My problems are mostly sensory. The best phrase I've found so far is "data corruption." It's quite interesting how poor English is in describing insensitivity. There are a lot of ways to describe pain, but you're pretty much stuck with "numb" or "not numb," I haven't found a way to express "sort of numb" without making people rock their heads sideways, spaniel-style.

And of course, everyone with MS always has some issues that you definitely don't want to hear about. Fortunately, I usually laugh about them. (Most of the time, at least.)

Actually, now that I think about it--I pretty nearly always laugh about it. Laughter at the absurdity of your own predicament is definitely one of the gifts of MS.

Thursday, January 1, 2009

And we're off!

Multiple sclerosis is a disease with many gifts.

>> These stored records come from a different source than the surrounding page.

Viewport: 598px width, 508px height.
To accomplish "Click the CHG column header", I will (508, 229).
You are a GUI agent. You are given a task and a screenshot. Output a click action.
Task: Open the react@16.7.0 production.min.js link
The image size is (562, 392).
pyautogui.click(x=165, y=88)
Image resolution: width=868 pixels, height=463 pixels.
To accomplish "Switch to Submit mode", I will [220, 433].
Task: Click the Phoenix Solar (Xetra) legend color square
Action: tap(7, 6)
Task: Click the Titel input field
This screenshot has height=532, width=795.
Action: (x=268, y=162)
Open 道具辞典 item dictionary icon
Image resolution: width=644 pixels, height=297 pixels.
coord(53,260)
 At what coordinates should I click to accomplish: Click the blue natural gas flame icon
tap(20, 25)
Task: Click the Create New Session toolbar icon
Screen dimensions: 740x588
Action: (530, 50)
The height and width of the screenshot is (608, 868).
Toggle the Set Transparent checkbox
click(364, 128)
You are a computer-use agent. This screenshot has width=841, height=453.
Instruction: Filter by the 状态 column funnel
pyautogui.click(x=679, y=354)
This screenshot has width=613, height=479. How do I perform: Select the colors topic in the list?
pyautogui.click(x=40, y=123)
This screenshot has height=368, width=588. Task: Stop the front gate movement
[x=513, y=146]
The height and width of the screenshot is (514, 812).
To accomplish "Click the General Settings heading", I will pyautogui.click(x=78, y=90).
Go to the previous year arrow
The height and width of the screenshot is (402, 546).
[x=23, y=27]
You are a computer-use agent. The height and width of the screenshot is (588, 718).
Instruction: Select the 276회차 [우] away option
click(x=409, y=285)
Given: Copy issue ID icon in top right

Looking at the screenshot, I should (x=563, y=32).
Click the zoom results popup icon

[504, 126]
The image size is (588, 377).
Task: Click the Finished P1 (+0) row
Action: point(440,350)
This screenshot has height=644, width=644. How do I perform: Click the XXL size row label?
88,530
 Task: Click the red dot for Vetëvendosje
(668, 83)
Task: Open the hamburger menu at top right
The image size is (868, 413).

All of us who have it, we all know that it's a royal pain in the ... well, in my case, legs. It's a continually moving target. It's different every day. Sometimes every half day. Parts of our lives, abilities we once took for granted: things we no longer have, things we can no longer do. There are parts of our lives that are just over, and every day we may find that something else has simply... dropped away.

And yet, I maintain, it is a disease with many gifts. And there are things about my life now that are more full and beautiful than they were without MS, changes for which I am grateful and which I have to admit, I owe to MS.

And as one of my spiritual advisors said one day: I needed to get MS. Not "deserved to get"--needed to get. (That will probably take the rest of my life to really figure out, but even now I think... he may have been right.)

So, what is this blog about? Why are we here? So much material on the web is about fighting MS, struggling with MS, the battle against MS. And sure, I'll admit, I'd rather not have the spasticity, numbness, fatigue, and entertaining disfunctions of various bits of plumbing. But victory in a life lived with MS is not obtained by struggling, but by listening.

As one Olympic athlete put it, "Obey nature, and nature will obey you." In any relationship, both sides have to listen. Sometimes you need to listen to MS... and sometimes, MS needs to listen to you.

Welcome to the journey. To paraphrase the Grateful Dead: What a long, strange trip it is.